Noting that any categorization of a dispute as standard, complex, or extraordinarily complex is to be used only for the purposes of procedural management of the dispute and shall not impact the dispute itself, including the analysis, interpretation or the conclusions of the adjudicators or any future disputes,

[Appeal/review mechanism]

Recognizing the imperative of prompt compliance with the recommendations or rulings of the DSB for the purpose of ensuring effective resolution of disputes to the benefit of all Members,

Taking into account that prompt compliance with recommendations or rulings of the DSB is essential in order to ensure effective resolution of disputes to the benefit of all Members,

Recognizing the importance of stating Members’ understandings and expectations about how the dispute settlement system should operate,

Determined to ensure that these reforms are fully implemented in practice and are long lasting,

Reaffirming the responsibility of the membership in the Dispute Settlement Body (DSB) for the administration of the rules and procedures of the DSU, without prejudice to the functions of adjudicators under the DSU,

Acknowledging the imperative and significance of promoting increased accessibility for developing and least developed country Members to the dispute settlement system, including through the implementation of streamlined proceedings, enhanced transparency, more effective and tailored capacity-building initiatives, improved provision of legal advisory support, the extension of a broader array of options for preventing and resolving disputes, and the enhancement of compliance procedures, among other considerations,

Recognizing the contribution of other organizations, including the Advisory Centre on WTO Law (ACWL), to the accessibility of developing and least developed country Members to the WTO dispute settlement system and noting the importance of supporting their work,

Affirming their intention to regularly undertake a meaningful review of the operation of the dispute settlement system, with a focus on the implementation of the reforms to the dispute settlement system made in this Decision (“Reforms”), and to take any action considered necessary,”

As regards the specific provisions, the first chapter deals with issues concerning “alternative dispute resolution procedures and arbitration.”

It sets out all the procedures such as general principles, request for information, initiation or termination of procedures, notification to the DSB, and secretariat support among others.

Chapter 1 also covers rules of procedure for mediation in Appendix 1, rules of procedure for conciliation in Appendix 2, procedure for the conciliator or mediator-assisted consultation, and so on.

Chapter 2 covers “Simplified Arbitration Proceedings Pursuant to Article 25 of the DSU”.

It includes issues such as “panel proceedings”, “panel composition”, and panels to be composed by the Director- General in the event a divide emerges among parties to the dispute on the composition of the panel members.

Under Title III, wherein the Appeal/Review Mechanism is incorporated, the draft decision says in square brackets: “work in progress.”

Title IV deals with compliance, while Title V deals with guidelines for adjudicators.
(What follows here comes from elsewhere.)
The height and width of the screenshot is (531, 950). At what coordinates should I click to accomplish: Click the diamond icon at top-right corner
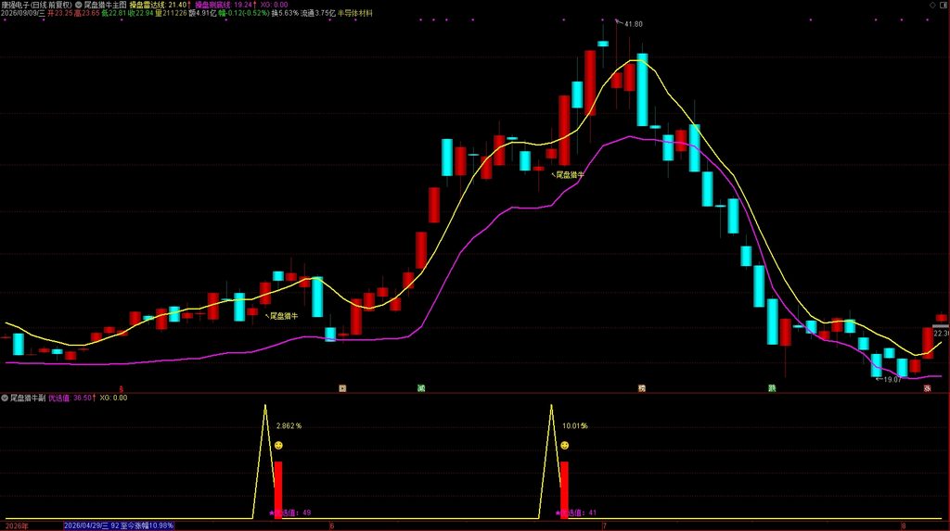(933, 5)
There is a separate chapter for Secretariat Support, as well as on transparency.

Title IX of the draft ministerial decision deals with “accessibility with respect to technical assistance, capacity building and legal advice” and “accountability mechanism.”

ACCOUNTABILITY MECHANISM

The proposed language on the establishment of the accountability mechanism states: 1. “A meeting of the DSB shall be convened at the level of Head of Delegation to consider an item titled “Review of the Operation of the Dispute Settlement System and the Implementation of the Reforms” in:

a. October 2026; and

b. October of every second year thereafter,

(“Accountability Mechanism Meeting”).

2. At the Accountability Mechanism Meeting, Members will review the operation of the dispute settlement system, with a focus on the implementation of the elements of the Reforms listed in the Appendix to this Title, on the basis of the report by the DSB Chairperson referred to in paragraph 10.

3. To the extent possible, the review of the implementation of the Reforms shall be based on the factual and statistical information in the Appendix to this Title. This is without prejudice to the right of Members to express any views on the implementation of the Reforms or the operation of the dispute settlement system in general.

4. At the Accountability Mechanism Meeting, the Director-General shall give an oral report on the Secretariat’s compilation of factual and statistical information on the implementation of the reforms and the DSB Chairperson shall give an oral report on the consultations conducted pursuant to paragraph 7.”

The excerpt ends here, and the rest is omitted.